Wenn die Version erstellt wurde, kehrt die Konsole zur Workflow-Detailseite zurück und zeigt die neue Version in der Tabelle Workflows und Versionen an.

Erstellen Sie eine Workflow-Version mit der CLI

Sie können mithilfe der CreateWorkflowVersion API-Operation eine Workflow-Version erstellen. HealthOmics Verwendet für optionale Parameter die folgenden Standardwerte:

Parameter Standard
Engine Wird anhand der Workflow-Definition bestimmt
Speichertyp STATIC
Speicherkapazität (für statischen Speicher) 1200 GiB
Main (Haupt) Wird anhand des Inhalts des Workflow-Definitionsordners ermittelt. Details hierzu finden Sie unter HealthOmics Anforderungen an die Workflow-Definition.
Accelerators Keine
Tags Keine

Das folgende CLI-Beispiel erstellt eine Workflow-Version mit statischem Speicher als Standard-Run-Storage:

aws omics create-workflow-version \ --workflow-id 1234567 \ --version-name "my_version" \ --engine WDL \ --definition-zip fileb://workflow-crambam.zip \ --description "my version description" \ --main file://workflow-params.json \ --parameter-template file://workflow-params.json \ --storage-type='STATIC' \ --storage-capacity 1200 \ --tags example123=string \ --accelerators GPU

Wenn sich Ihre Workflow-Definitionsdatei in einem Amazon S3 S3-Ordner befindet, geben Sie den Speicherort mit dem definition-uri Parameter anstelle von eindefinition-zip. Weitere Informationen finden Sie CreateWorkflowVersionin der HealthOmics AWS-API-Referenz.

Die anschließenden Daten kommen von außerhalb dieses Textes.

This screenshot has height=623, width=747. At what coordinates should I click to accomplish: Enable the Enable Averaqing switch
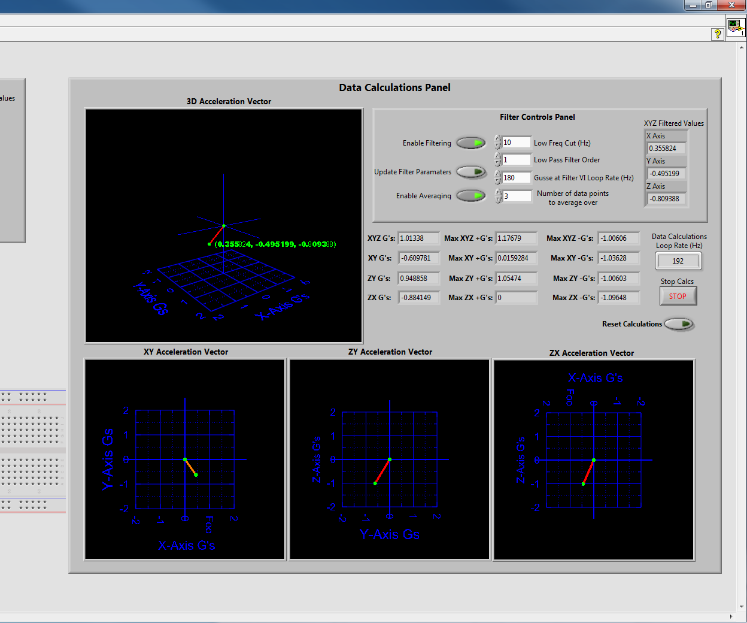point(471,195)
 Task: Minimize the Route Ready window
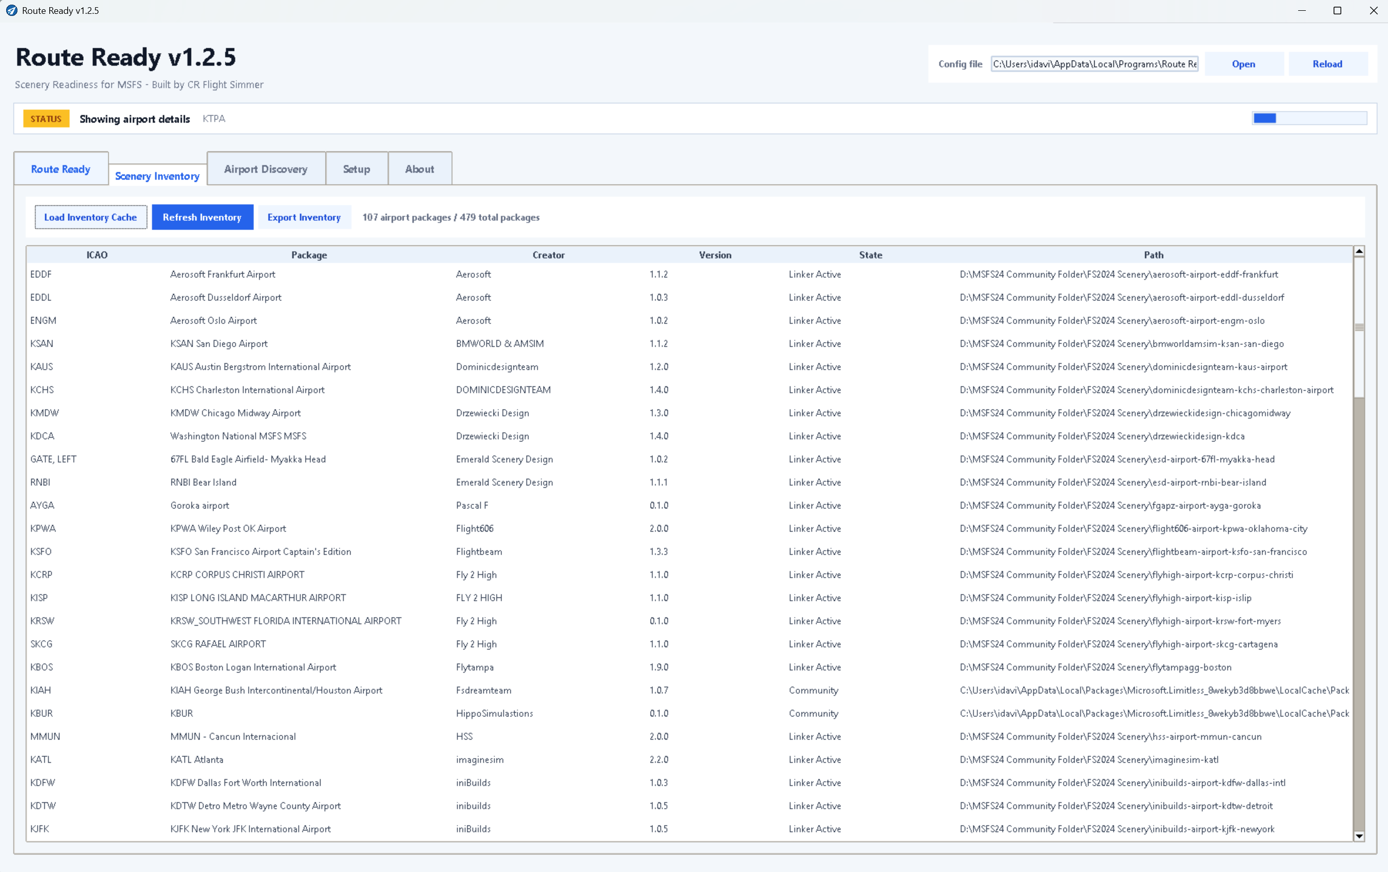click(1302, 10)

Sie erhalten die folgende Antwort auf die create-workflow-version Anfrage.

{ "workflowId": "1234567", "versionName": "my_version", "arn": "arn:aws:omics:us-west-2:123456789012:workflow/1234567/version/3", "status": "ACTIVE", "tags": { "environment": "production", "owner": "team-alpha" }, "uuid": "0ac9a563-355c-fc7a-1b47-a115167af8a2" }

Erstellen Sie eine Workflow-Version mit einem SDK

Sie können einen Workflow mit einem der erstellen SDKs.

Das folgende Beispiel zeigt, wie eine Workflow-Version mit dem Python-SDK erstellt wird.

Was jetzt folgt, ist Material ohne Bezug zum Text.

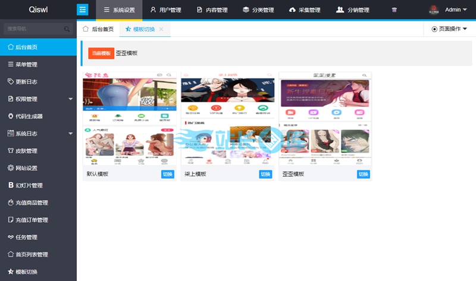
Task: Close the 模板切换 tab
Action: point(161,29)
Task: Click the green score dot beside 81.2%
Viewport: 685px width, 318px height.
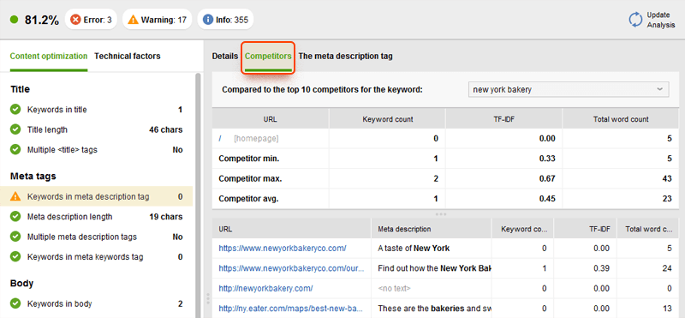Action: click(14, 20)
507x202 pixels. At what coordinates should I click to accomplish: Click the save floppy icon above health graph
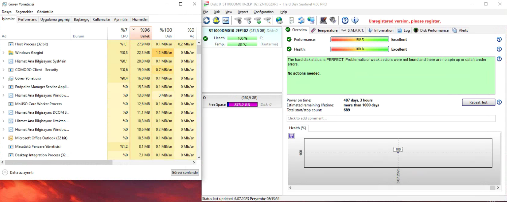tap(291, 136)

import boto3 omics = boto3.client('omics') with open('definition.zip', 'rb') as f: definition = f.read() response = omics.create_workflow_version( workflowId='1234567', versionName='my_version', requestId='my_request_1' definitionZip=definition, parameterTemplate={ ... } )

Überprüfen Sie den Status einer Workflow-Version

Nachdem Sie Ihre Workflow-Version erstellt haben, können Sie den Status überprüfen und weitere Details des Workflows get-workflow-versionwie in der Abbildung gezeigt anzeigen.

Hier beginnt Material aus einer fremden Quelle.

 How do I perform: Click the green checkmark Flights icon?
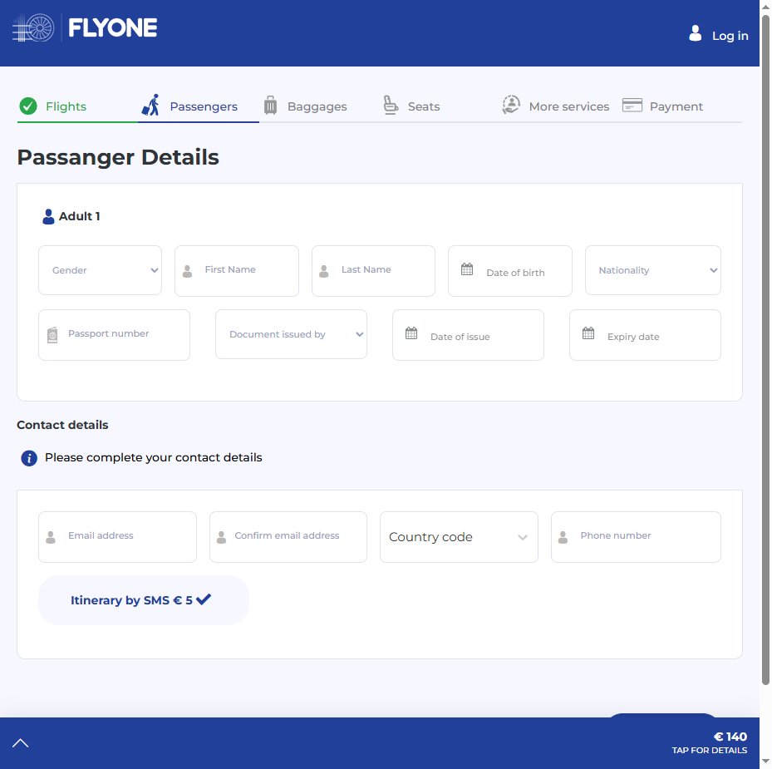coord(28,106)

aws omics get-workflow-version --workflow-id 9876543 --version-name "my_version"

In der Antwort erhalten Sie Ihre Workflow-Details, einschließlich des Status, wie in der Abbildung dargestellt.

{ "workflowId": "1234567", "versionName": "3.0.0", "arn": "arn:aws:omics:us-west-2:123456789012:workflow/1234567/version/3.0.0", "status": "ACTIVE", "description": ... "uuid": "0ac9a563-355c-fc7a-1b47-a115167af8a2" }

Bevor Sie einen Lauf mit dieser Workflow-Version starten können, muss der Status auf geändert werdenACTIVE.